§ GIVEN PROBLEM
Reproduce the data word for word, starting at its first line and stopping after the line that contains "click(x=389, y=97)", with both of those lines included.
━━━ DATASET EXTRACT ━━━
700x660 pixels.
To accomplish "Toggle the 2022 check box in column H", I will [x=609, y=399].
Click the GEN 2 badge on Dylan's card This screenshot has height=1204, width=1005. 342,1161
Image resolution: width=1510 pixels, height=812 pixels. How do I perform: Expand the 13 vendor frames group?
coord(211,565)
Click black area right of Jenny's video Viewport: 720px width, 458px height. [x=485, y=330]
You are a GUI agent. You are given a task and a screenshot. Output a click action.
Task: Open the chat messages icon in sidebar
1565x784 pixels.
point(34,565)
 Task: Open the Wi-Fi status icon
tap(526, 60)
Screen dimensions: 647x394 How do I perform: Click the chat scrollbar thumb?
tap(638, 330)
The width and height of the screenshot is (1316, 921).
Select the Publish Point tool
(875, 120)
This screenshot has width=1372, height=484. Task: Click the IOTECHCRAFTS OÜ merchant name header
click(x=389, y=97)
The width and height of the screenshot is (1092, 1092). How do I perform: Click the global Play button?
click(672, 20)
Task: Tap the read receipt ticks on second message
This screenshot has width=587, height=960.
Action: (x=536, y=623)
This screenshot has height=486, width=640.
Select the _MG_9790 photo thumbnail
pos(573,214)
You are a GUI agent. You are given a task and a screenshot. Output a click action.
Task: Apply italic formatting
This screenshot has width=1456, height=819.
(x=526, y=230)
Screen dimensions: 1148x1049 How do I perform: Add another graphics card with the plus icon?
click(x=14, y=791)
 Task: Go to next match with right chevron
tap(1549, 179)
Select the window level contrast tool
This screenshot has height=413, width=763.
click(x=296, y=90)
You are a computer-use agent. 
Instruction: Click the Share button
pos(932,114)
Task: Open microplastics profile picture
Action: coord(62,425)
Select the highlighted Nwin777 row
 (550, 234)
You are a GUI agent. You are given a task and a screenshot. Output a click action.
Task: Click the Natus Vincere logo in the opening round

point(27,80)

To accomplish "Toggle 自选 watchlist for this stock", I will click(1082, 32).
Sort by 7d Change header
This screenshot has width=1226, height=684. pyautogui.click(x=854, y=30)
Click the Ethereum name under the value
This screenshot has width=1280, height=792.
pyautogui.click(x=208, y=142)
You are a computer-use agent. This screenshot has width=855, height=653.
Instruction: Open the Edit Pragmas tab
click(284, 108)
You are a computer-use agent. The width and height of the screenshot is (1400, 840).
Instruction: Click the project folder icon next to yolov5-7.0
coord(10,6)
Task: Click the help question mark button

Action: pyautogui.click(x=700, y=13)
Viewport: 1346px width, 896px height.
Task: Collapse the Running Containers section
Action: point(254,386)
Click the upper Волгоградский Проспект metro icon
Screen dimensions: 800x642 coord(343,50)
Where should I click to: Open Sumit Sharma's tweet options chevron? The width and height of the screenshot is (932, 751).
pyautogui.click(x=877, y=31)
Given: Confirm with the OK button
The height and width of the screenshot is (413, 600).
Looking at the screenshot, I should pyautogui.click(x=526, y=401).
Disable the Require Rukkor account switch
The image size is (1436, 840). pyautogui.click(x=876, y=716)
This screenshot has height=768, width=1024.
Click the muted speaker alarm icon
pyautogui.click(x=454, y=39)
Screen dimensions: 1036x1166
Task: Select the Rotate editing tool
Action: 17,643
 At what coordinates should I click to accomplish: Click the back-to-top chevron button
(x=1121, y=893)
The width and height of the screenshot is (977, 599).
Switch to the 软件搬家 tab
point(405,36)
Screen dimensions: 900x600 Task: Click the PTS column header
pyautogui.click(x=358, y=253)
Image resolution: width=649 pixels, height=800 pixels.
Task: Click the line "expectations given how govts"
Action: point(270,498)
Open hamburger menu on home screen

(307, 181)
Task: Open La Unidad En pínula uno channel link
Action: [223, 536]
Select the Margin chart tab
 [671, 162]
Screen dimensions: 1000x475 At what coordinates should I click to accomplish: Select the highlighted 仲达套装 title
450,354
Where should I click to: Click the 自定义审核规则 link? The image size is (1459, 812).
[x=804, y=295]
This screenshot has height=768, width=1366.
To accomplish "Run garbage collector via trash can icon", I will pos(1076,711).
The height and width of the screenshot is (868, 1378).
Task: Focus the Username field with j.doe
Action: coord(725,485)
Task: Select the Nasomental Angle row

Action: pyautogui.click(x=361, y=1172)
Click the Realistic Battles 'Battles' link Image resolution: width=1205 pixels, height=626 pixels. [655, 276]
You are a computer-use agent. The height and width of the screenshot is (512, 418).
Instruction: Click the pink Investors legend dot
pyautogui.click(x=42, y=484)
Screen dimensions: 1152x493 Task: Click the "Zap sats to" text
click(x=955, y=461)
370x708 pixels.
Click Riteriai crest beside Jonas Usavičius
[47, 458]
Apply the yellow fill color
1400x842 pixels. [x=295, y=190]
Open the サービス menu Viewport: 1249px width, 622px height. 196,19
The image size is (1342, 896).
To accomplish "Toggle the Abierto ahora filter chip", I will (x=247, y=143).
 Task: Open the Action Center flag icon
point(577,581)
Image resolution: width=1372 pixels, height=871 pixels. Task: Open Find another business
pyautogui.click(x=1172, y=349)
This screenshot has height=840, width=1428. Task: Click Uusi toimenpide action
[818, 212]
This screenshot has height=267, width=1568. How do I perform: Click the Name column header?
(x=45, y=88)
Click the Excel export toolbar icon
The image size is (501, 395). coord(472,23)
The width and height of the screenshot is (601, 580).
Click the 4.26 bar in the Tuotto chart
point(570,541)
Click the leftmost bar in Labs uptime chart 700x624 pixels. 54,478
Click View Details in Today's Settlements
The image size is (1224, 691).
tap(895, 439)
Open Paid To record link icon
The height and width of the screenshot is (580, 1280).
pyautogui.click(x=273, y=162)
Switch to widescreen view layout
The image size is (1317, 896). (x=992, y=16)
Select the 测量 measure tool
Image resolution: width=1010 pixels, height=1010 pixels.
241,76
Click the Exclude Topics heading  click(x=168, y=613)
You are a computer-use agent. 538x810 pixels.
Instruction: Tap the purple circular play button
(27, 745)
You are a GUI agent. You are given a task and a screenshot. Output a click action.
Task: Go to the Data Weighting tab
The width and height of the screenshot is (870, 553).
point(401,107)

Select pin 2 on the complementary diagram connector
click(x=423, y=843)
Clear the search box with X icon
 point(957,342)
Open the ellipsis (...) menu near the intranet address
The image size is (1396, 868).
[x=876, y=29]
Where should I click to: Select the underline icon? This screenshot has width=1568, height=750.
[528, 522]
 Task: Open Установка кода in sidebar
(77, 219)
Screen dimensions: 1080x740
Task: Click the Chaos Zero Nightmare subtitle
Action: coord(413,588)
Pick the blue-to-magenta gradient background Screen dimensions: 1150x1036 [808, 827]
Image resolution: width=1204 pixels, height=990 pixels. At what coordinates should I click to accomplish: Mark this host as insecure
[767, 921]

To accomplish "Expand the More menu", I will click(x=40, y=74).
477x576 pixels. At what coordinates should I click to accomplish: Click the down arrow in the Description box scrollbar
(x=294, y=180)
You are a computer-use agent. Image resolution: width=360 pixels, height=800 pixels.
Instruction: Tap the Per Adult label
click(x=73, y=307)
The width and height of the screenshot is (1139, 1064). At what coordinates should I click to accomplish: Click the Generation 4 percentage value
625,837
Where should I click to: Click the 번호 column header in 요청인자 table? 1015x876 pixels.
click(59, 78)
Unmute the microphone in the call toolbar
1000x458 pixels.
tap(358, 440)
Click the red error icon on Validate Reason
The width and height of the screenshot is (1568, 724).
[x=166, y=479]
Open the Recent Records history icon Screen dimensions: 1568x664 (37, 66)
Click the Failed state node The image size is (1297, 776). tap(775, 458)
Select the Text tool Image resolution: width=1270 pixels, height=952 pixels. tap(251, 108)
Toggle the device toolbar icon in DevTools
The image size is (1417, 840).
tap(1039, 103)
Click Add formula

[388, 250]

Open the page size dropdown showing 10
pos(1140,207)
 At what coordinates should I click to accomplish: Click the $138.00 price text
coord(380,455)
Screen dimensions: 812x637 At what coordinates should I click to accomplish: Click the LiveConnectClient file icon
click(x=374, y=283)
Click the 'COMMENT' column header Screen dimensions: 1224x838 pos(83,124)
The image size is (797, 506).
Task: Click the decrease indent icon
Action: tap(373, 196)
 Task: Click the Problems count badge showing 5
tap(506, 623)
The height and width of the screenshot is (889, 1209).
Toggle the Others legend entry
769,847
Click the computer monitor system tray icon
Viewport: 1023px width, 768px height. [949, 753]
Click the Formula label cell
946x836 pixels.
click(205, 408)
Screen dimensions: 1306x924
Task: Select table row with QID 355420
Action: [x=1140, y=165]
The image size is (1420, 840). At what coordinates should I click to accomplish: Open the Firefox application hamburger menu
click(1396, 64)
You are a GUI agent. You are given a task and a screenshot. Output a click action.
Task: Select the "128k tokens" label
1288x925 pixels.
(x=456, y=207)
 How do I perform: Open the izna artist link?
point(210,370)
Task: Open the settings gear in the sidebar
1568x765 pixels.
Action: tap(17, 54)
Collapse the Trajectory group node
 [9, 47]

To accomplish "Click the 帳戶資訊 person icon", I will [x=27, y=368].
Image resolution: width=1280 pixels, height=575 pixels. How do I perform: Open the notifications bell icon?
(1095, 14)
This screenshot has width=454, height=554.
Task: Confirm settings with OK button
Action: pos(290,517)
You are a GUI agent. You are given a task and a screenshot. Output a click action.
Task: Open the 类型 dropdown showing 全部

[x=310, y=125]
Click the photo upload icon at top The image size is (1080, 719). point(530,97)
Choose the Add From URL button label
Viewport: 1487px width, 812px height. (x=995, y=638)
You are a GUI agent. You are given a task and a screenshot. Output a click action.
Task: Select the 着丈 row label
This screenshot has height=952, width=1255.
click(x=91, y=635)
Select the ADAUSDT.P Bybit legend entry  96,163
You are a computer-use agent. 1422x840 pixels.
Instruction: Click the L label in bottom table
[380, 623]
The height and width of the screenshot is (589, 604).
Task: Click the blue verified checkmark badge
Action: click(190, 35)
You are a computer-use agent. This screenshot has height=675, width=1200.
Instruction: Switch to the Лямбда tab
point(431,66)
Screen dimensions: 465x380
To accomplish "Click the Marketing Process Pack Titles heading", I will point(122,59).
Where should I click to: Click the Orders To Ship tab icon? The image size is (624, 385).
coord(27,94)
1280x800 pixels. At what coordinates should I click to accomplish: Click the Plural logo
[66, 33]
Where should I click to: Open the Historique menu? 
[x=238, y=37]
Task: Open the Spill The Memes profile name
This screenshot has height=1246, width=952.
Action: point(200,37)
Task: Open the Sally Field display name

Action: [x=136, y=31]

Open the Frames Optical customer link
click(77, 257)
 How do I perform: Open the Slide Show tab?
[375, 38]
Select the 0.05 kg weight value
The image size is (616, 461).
━━━
§ EXERCISE OUTPUT
700x660 pixels.
To accomplish "Toggle the 2022 check box in column H", I will [x=609, y=399].
Click the GEN 2 badge on Dylan's card This screenshot has height=1204, width=1005. 342,1161
Image resolution: width=1510 pixels, height=812 pixels. How do I perform: Expand the 13 vendor frames group?
coord(211,565)
Click black area right of Jenny's video Viewport: 720px width, 458px height. [x=485, y=330]
You are a GUI agent. You are given a task and a screenshot. Output a click action.
Task: Open the chat messages icon in sidebar
1565x784 pixels.
point(34,565)
 Task: Open the Wi-Fi status icon
tap(526, 60)
Screen dimensions: 647x394 How do I perform: Click the chat scrollbar thumb?
tap(638, 330)
The width and height of the screenshot is (1316, 921).
Select the Publish Point tool
(875, 120)
This screenshot has width=1372, height=484. Task: Click the IOTECHCRAFTS OÜ merchant name header
click(x=389, y=97)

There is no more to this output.